Saved data entries:
******
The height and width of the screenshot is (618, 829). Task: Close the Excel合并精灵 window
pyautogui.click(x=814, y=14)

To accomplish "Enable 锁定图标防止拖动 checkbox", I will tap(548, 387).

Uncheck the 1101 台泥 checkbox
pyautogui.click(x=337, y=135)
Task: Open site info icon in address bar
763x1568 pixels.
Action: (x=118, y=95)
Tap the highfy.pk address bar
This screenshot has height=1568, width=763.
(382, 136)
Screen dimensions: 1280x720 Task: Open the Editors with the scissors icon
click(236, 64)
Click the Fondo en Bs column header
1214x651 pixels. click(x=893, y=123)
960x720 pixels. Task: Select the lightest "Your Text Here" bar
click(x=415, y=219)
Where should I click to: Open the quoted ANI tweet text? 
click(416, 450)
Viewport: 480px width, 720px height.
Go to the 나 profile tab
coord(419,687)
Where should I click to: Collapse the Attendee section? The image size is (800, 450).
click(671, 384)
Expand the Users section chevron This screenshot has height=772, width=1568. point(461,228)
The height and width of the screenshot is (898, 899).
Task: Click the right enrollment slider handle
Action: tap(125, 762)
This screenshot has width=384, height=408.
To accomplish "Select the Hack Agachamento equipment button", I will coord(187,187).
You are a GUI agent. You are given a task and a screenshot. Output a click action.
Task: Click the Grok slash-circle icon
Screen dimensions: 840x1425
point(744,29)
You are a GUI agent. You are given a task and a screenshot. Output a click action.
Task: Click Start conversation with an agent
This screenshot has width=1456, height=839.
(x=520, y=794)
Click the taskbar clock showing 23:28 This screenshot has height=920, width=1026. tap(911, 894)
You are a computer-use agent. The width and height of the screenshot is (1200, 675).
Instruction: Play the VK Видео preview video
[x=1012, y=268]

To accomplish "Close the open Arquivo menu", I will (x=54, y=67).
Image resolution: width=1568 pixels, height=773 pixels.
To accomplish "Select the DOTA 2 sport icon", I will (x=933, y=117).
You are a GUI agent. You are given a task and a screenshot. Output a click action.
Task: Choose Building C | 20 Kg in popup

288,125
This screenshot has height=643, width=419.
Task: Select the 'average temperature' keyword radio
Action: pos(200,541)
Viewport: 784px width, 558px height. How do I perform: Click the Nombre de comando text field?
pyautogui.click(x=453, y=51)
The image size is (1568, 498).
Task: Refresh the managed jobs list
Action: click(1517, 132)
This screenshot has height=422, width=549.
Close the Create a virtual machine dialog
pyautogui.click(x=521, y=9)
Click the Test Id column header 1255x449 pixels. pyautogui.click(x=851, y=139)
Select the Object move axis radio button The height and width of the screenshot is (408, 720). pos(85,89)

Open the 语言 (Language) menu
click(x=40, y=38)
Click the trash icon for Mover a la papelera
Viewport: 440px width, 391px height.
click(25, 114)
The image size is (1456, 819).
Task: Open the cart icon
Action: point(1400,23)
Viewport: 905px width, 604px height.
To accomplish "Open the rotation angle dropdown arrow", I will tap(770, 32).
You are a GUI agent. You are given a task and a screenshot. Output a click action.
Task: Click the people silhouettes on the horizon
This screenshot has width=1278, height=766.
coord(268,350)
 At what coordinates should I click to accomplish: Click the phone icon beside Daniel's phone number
******
- _The problem_: Starting from the records above, copy each line where the string "button" is found.

- _Answer space_:
To accomplish "Select the Hack Agachamento equipment button", I will coord(187,187).
Select the Object move axis radio button The height and width of the screenshot is (408, 720). pos(85,89)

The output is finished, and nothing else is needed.